(What to produce): Lines from the one containing "This screenshot has width=979, height=563." through the last line of the records below are to be repeated exactly.

(Input data):

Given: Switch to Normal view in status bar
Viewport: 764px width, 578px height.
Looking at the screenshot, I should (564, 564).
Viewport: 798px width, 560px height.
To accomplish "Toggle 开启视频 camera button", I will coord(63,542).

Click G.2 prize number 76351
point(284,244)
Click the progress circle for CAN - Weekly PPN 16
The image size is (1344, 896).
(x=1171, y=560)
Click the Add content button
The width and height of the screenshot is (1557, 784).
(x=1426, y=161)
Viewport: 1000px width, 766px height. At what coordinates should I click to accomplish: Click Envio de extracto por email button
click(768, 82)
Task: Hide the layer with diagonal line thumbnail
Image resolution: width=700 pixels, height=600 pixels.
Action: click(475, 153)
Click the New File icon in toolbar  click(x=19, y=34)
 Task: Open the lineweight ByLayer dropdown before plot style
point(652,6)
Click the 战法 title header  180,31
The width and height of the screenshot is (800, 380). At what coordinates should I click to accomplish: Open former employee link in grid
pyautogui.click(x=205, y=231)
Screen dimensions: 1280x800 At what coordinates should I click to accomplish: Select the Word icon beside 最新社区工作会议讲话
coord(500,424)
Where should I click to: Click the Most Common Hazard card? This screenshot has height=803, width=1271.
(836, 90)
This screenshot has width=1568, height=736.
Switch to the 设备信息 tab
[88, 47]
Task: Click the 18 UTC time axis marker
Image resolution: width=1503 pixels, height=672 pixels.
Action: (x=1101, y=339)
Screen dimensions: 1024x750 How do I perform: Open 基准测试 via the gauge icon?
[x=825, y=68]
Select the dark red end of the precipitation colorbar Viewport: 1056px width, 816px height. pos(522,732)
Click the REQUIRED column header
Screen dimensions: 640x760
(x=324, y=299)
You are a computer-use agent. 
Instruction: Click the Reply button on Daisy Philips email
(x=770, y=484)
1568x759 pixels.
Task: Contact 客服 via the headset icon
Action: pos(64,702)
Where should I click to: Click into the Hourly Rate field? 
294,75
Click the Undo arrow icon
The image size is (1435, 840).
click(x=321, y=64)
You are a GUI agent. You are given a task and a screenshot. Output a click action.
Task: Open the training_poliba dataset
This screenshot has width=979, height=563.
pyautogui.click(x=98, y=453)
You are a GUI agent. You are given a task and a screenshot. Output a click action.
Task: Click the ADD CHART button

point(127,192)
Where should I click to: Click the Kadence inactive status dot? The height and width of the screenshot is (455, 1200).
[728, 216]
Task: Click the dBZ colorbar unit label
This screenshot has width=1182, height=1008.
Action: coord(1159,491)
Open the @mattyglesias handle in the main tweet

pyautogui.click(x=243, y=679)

(Solution to this exercise):
This screenshot has width=979, height=563.
pyautogui.click(x=98, y=453)
You are a GUI agent. You are given a task and a screenshot. Output a click action.
Task: Click the ADD CHART button

point(127,192)
Where should I click to: Click the Kadence inactive status dot? The height and width of the screenshot is (455, 1200).
[728, 216]
Task: Click the dBZ colorbar unit label
This screenshot has width=1182, height=1008.
Action: coord(1159,491)
Open the @mattyglesias handle in the main tweet

pyautogui.click(x=243, y=679)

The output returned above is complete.